Question: How do I prove that the cyclic rule of partial derivatives applies to P, T, and V?...

Question

How do I prove that the cyclic rule of partial derivatives applies to P, T, and V?

Answer 1

Solution

First we need to know what a cyclic rule defines. Then using the partial derivative of the ideal gas equation.

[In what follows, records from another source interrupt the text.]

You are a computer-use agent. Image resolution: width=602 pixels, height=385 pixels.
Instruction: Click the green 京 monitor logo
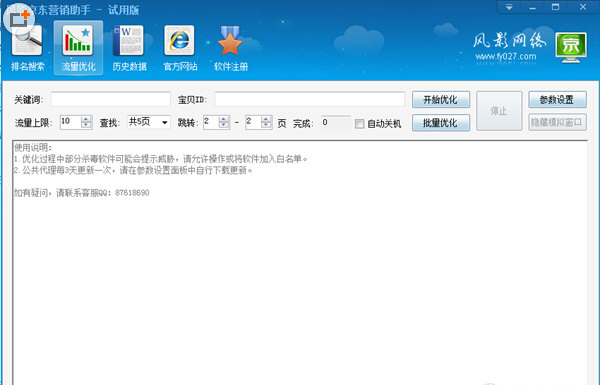(x=571, y=48)
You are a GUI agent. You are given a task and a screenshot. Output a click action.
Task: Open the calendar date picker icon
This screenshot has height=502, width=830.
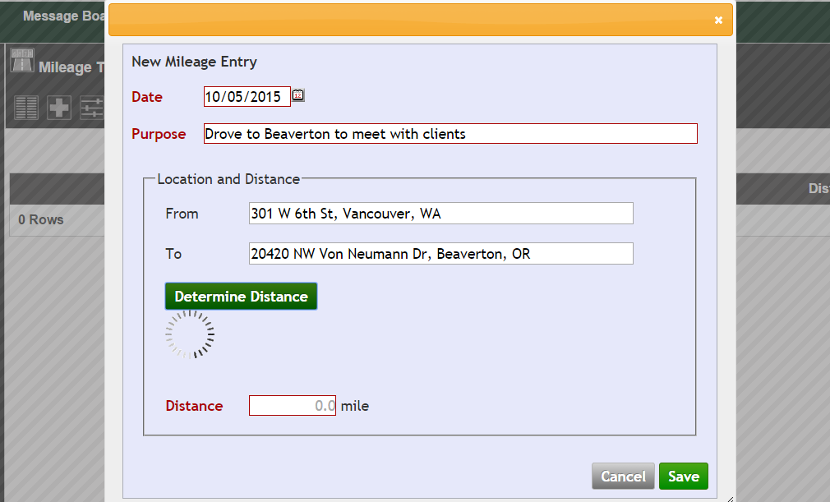tap(298, 96)
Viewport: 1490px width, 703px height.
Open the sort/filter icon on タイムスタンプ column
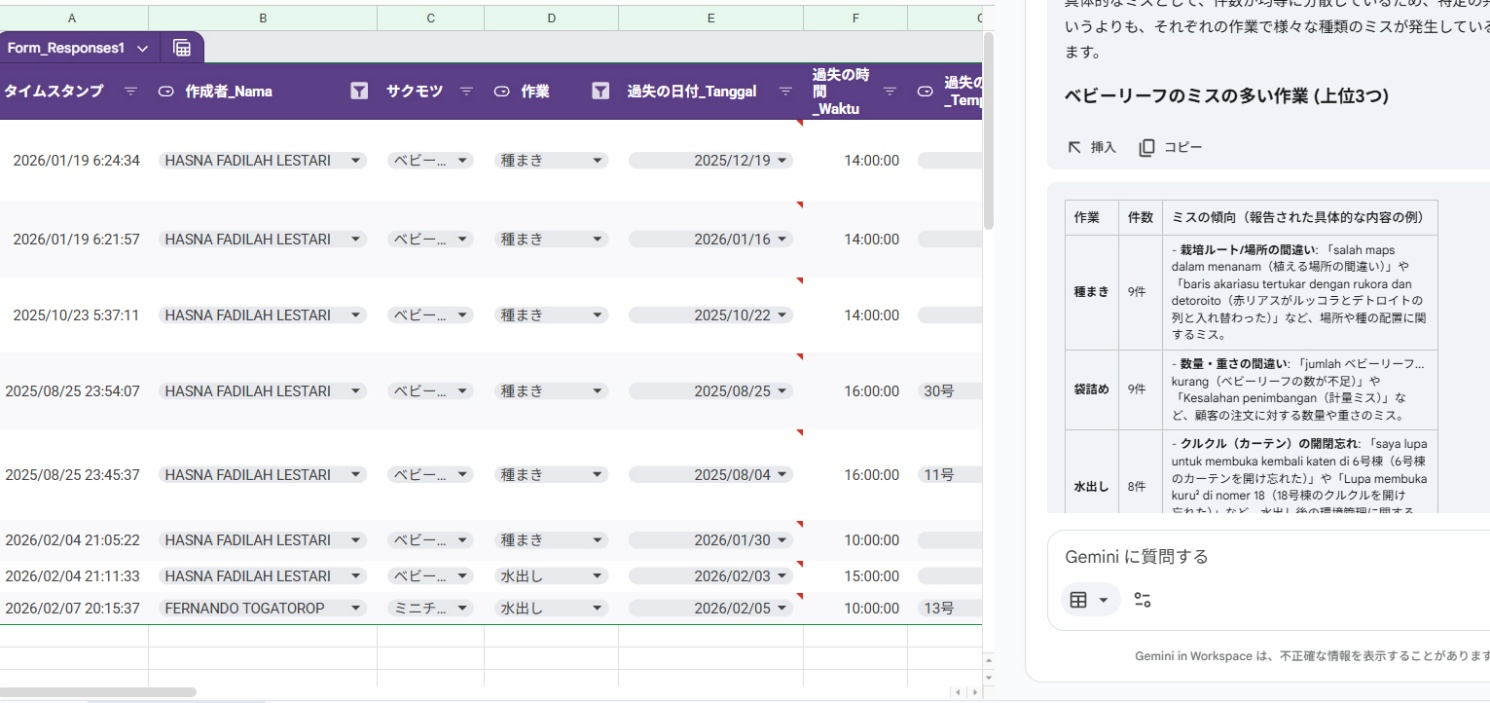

We will solve this problem in three cases, first doing a partial derivative with respect to T, then with respect to V and then in third with respect to P. Finally using cyclic rule connect we can prove this problem.

Complete answer:
As per the problem we need to prove that the cyclic rule of partial derivatives applies to P, T, and V.
As per the cyclic rule, the product of each term that is temperature, pressure and volume partial differencing with others keeps the third parameter as constant and gives the output as $- 1$ .
Now we know the equation for ideal gas,
$PV = nRT$
Let us assume that $n = 1$ .
Now the equation will be,
$PV = RT$
Case I:
$P = \dfrac{{RT}}{V}$
Now differentiate the above equation with respect to temperature T we will get,
${\left( {\dfrac{{\partial P}}{{\partial T}}} \right)_V} = \dfrac{\partial }{{\partial T}}{\left[ {\dfrac{{RT}}{V}} \right]_V}$
$\Rightarrow {\left( {\dfrac{{\partial P}}{{\partial T}}} \right)_V} = \dfrac{1}{V}\dfrac{\partial }{{\partial T}}\left[ {RT} \right]$
$\Rightarrow {\left( {\dfrac{{\partial P}}{{\partial T}}} \right)_V} = \dfrac{R}{V}$
Case II:
$T = \dfrac{{PV}}{R}$
Now differentiate the above equation with respect to volume V we will get,
${\left( {\dfrac{{\partial T}}{{\partial V}}} \right)_P} = \dfrac{\partial }{{\partial V}}{\left[ {\dfrac{{PV}}{R}} \right]_P}$
$\Rightarrow {\left( {\dfrac{{\partial T}}{{\partial V}}} \right)_P} = P\dfrac{\partial }{{\partial V}}{\left[ {\dfrac{V}{R}} \right]_P}$
$\Rightarrow {\left( {\dfrac{{\partial T}}{{\partial V}}} \right)_P} = \dfrac{P}{R}$
Case III:
$V = \dfrac{{RT}}{P}$
Now differentiate the above equation with respect to pressure P we will get,
${\left( {\dfrac{{\partial V}}{{\partial P}}} \right)_T} = \dfrac{\partial }{{\partial V}}{\left[ {\dfrac{{RT}}{P}} \right]_T}$
$\Rightarrow {\left( {\dfrac{{\partial V}}{{\partial P}}} \right)_T} = \dfrac{\partial }{{\partial P}}{\left[ {\dfrac{{RT}}{P}} \right]_T}$
$\Rightarrow {\left( {\dfrac{{\partial V}}{{\partial P}}} \right)_T} = T\dfrac{\partial }{{\partial P}}\dfrac{R}{P}$
$\Rightarrow {\left( {\dfrac{{\partial V}}{{\partial P}}} \right)_T} = - \dfrac{{RT}}{{{P^2}}}$
Now multiplying all the cases we will get,
$\Rightarrow {\left( {\dfrac{{\partial P}}{{\partial T}}} \right)_V}{\left( {\dfrac{{\partial T}}{{\partial V}}} \right)_P}{\left( {\dfrac{{\partial V}}{{\partial P}}} \right)_T} = - \dfrac{{RT}}{{{P^2}}}\dfrac{P}{R}\dfrac{R}{V}$
We know from ideal gas equation,
$PV = RT$
Now using this in the above equation we will get,
$\Rightarrow {\left( {\dfrac{{\partial P}}{{\partial T}}} \right)_V}{\left( {\dfrac{{\partial T}}{{\partial V}}} \right)_P}{\left( {\dfrac{{\partial V}}{{\partial P}}} \right)_T} = - \dfrac{{PV}}{{{P^2}}}\dfrac{P}{R}\dfrac{R}{V} = \dfrac{{ - V{P^2}R}}{{{P^2}RV}} = - 1$
Hence proved.

Note:
Remember if we want to derive the cyclic rule of partial derivative of pressure, volume and temperature, then we write the total derivative of the pressure as a function of temperate T and molar volume V. Then after you can divide the whole derivative by at a constant P then on further solving we will get ${\left( {\dfrac{{\partial P}}{{\partial T}}} \right)_V}{\left( {\dfrac{{\partial T}}{{\partial V}}} \right)_P}{\left( {\dfrac{{\partial V}}{{\partial P}}} \right)_T} = - 1$ . Each column of the partial derivative P, T, T, V, V, P where the remaining variable not involved in the derivative is held constant.